-- start DATA ROWS --

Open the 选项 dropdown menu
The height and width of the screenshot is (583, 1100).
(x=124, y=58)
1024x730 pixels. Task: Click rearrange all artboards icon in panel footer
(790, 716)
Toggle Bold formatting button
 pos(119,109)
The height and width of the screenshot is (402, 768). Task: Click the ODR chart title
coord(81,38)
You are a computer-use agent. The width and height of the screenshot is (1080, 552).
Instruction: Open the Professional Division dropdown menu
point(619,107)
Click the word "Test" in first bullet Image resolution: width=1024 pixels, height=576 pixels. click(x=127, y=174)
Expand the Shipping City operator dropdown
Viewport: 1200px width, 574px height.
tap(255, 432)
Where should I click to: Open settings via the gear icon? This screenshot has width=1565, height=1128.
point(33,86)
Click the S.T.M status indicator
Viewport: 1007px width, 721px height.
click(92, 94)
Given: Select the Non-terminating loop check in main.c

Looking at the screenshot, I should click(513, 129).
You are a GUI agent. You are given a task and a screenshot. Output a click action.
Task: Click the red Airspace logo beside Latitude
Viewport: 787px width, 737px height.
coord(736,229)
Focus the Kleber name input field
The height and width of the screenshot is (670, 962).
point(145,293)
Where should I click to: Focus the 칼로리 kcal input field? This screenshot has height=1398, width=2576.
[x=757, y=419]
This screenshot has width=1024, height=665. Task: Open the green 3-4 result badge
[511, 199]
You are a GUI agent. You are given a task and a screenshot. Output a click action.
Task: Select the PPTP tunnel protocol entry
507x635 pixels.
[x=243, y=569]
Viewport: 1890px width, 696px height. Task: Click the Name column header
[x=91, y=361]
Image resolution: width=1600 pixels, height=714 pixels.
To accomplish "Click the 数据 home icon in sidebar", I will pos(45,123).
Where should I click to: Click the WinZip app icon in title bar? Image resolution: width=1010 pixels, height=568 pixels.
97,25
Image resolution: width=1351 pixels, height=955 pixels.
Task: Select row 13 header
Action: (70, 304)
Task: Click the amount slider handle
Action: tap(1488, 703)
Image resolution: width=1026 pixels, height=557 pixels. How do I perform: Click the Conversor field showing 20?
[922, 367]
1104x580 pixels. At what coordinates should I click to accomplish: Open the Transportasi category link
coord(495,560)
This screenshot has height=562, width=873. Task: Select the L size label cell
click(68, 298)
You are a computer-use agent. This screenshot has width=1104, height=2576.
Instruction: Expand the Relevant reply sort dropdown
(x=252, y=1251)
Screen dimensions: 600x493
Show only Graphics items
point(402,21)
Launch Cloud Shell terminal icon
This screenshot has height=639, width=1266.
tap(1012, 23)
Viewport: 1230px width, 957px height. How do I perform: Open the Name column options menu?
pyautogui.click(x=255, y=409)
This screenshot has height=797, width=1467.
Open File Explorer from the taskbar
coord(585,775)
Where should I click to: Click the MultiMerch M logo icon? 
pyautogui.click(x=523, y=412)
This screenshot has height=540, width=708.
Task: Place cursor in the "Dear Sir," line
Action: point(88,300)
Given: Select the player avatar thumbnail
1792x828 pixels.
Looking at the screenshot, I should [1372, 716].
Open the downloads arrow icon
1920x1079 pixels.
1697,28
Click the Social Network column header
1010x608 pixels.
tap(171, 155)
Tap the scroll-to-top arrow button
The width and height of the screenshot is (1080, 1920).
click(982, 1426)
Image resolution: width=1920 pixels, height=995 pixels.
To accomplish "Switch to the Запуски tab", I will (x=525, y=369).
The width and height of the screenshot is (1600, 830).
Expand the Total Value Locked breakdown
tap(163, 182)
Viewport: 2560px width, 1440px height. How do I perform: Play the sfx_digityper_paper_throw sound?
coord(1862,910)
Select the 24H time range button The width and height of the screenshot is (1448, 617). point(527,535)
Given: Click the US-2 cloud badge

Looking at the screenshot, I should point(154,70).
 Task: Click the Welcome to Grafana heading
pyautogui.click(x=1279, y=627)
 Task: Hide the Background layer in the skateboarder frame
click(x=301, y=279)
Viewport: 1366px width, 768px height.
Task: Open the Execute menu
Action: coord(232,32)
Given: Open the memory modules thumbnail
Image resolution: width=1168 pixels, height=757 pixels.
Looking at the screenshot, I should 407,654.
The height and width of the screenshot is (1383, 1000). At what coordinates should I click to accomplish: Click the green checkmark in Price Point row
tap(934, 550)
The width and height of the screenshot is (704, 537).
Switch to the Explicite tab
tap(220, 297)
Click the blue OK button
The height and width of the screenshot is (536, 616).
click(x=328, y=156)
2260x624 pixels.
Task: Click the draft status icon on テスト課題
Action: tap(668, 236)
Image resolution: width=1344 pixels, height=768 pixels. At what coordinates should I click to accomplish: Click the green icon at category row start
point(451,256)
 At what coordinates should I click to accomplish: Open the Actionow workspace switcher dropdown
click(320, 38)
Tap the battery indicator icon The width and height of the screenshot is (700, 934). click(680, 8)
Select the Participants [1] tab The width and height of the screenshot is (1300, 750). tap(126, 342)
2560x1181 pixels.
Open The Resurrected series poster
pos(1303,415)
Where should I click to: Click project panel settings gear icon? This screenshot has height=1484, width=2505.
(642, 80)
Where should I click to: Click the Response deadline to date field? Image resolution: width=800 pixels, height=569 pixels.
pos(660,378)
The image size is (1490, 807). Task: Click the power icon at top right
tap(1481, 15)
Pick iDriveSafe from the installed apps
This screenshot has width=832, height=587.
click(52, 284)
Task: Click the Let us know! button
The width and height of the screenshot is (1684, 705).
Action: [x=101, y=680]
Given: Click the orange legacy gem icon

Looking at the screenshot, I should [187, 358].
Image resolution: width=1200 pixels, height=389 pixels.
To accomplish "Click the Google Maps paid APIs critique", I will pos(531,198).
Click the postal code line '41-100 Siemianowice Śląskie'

-- end DATA ROWS --

▶ [PROMPT]
Copy every entry above word for word, line by line, with nothing changed.

▶ [RESPONSE TO THIS EXERCISE]
Open the 选项 dropdown menu
The height and width of the screenshot is (583, 1100).
(x=124, y=58)
1024x730 pixels. Task: Click rearrange all artboards icon in panel footer
(790, 716)
Toggle Bold formatting button
 pos(119,109)
The height and width of the screenshot is (402, 768). Task: Click the ODR chart title
coord(81,38)
You are a computer-use agent. The width and height of the screenshot is (1080, 552).
Instruction: Open the Professional Division dropdown menu
point(619,107)
Click the word "Test" in first bullet Image resolution: width=1024 pixels, height=576 pixels. click(x=127, y=174)
Expand the Shipping City operator dropdown
Viewport: 1200px width, 574px height.
tap(255, 432)
Where should I click to: Open settings via the gear icon? This screenshot has width=1565, height=1128.
point(33,86)
Click the S.T.M status indicator
Viewport: 1007px width, 721px height.
click(92, 94)
Given: Select the Non-terminating loop check in main.c

Looking at the screenshot, I should click(513, 129).
You are a GUI agent. You are given a task and a screenshot. Output a click action.
Task: Click the red Airspace logo beside Latitude
Viewport: 787px width, 737px height.
coord(736,229)
Focus the Kleber name input field
The height and width of the screenshot is (670, 962).
point(145,293)
Where should I click to: Focus the 칼로리 kcal input field? This screenshot has height=1398, width=2576.
[x=757, y=419]
This screenshot has width=1024, height=665. Task: Open the green 3-4 result badge
[511, 199]
You are a GUI agent. You are given a task and a screenshot. Output a click action.
Task: Select the PPTP tunnel protocol entry
507x635 pixels.
[x=243, y=569]
Viewport: 1890px width, 696px height. Task: Click the Name column header
[x=91, y=361]
Image resolution: width=1600 pixels, height=714 pixels.
To accomplish "Click the 数据 home icon in sidebar", I will pos(45,123).
Where should I click to: Click the WinZip app icon in title bar? Image resolution: width=1010 pixels, height=568 pixels.
97,25
Image resolution: width=1351 pixels, height=955 pixels.
Task: Select row 13 header
Action: (70, 304)
Task: Click the amount slider handle
Action: tap(1488, 703)
Image resolution: width=1026 pixels, height=557 pixels. How do I perform: Click the Conversor field showing 20?
[922, 367]
1104x580 pixels. At what coordinates should I click to accomplish: Open the Transportasi category link
coord(495,560)
This screenshot has height=562, width=873. Task: Select the L size label cell
click(68, 298)
You are a computer-use agent. This screenshot has width=1104, height=2576.
Instruction: Expand the Relevant reply sort dropdown
(x=252, y=1251)
Screen dimensions: 600x493
Show only Graphics items
point(402,21)
Launch Cloud Shell terminal icon
This screenshot has height=639, width=1266.
tap(1012, 23)
Viewport: 1230px width, 957px height. How do I perform: Open the Name column options menu?
pyautogui.click(x=255, y=409)
This screenshot has height=797, width=1467.
Open File Explorer from the taskbar
coord(585,775)
Where should I click to: Click the MultiMerch M logo icon? 
pyautogui.click(x=523, y=412)
This screenshot has height=540, width=708.
Task: Place cursor in the "Dear Sir," line
Action: point(88,300)
Given: Select the player avatar thumbnail
1792x828 pixels.
Looking at the screenshot, I should [1372, 716].
Open the downloads arrow icon
1920x1079 pixels.
1697,28
Click the Social Network column header
1010x608 pixels.
tap(171, 155)
Tap the scroll-to-top arrow button
The width and height of the screenshot is (1080, 1920).
click(982, 1426)
Image resolution: width=1920 pixels, height=995 pixels.
To accomplish "Switch to the Запуски tab", I will (x=525, y=369).
The width and height of the screenshot is (1600, 830).
Expand the Total Value Locked breakdown
tap(163, 182)
Viewport: 2560px width, 1440px height. How do I perform: Play the sfx_digityper_paper_throw sound?
coord(1862,910)
Select the 24H time range button The width and height of the screenshot is (1448, 617). point(527,535)
Given: Click the US-2 cloud badge

Looking at the screenshot, I should point(154,70).
 Task: Click the Welcome to Grafana heading
pyautogui.click(x=1279, y=627)
 Task: Hide the Background layer in the skateboarder frame
click(x=301, y=279)
Viewport: 1366px width, 768px height.
Task: Open the Execute menu
Action: coord(232,32)
Given: Open the memory modules thumbnail
Image resolution: width=1168 pixels, height=757 pixels.
Looking at the screenshot, I should 407,654.
The height and width of the screenshot is (1383, 1000). At what coordinates should I click to accomplish: Click the green checkmark in Price Point row
tap(934, 550)
The width and height of the screenshot is (704, 537).
Switch to the Explicite tab
tap(220, 297)
Click the blue OK button
The height and width of the screenshot is (536, 616).
click(x=328, y=156)
2260x624 pixels.
Task: Click the draft status icon on テスト課題
Action: tap(668, 236)
Image resolution: width=1344 pixels, height=768 pixels. At what coordinates should I click to accomplish: Click the green icon at category row start
point(451,256)
 At what coordinates should I click to accomplish: Open the Actionow workspace switcher dropdown
click(320, 38)
Tap the battery indicator icon The width and height of the screenshot is (700, 934). click(680, 8)
Select the Participants [1] tab The width and height of the screenshot is (1300, 750). tap(126, 342)
2560x1181 pixels.
Open The Resurrected series poster
pos(1303,415)
Where should I click to: Click project panel settings gear icon? This screenshot has height=1484, width=2505.
(642, 80)
Where should I click to: Click the Response deadline to date field? Image resolution: width=800 pixels, height=569 pixels.
pos(660,378)
The image size is (1490, 807). Task: Click the power icon at top right
tap(1481, 15)
Pick iDriveSafe from the installed apps
This screenshot has width=832, height=587.
click(52, 284)
Task: Click the Let us know! button
The width and height of the screenshot is (1684, 705).
Action: [x=101, y=680]
Given: Click the orange legacy gem icon

Looking at the screenshot, I should [187, 358].
Image resolution: width=1200 pixels, height=389 pixels.
To accomplish "Click the Google Maps paid APIs critique", I will pos(531,198).
Click the postal code line '41-100 Siemianowice Śląskie'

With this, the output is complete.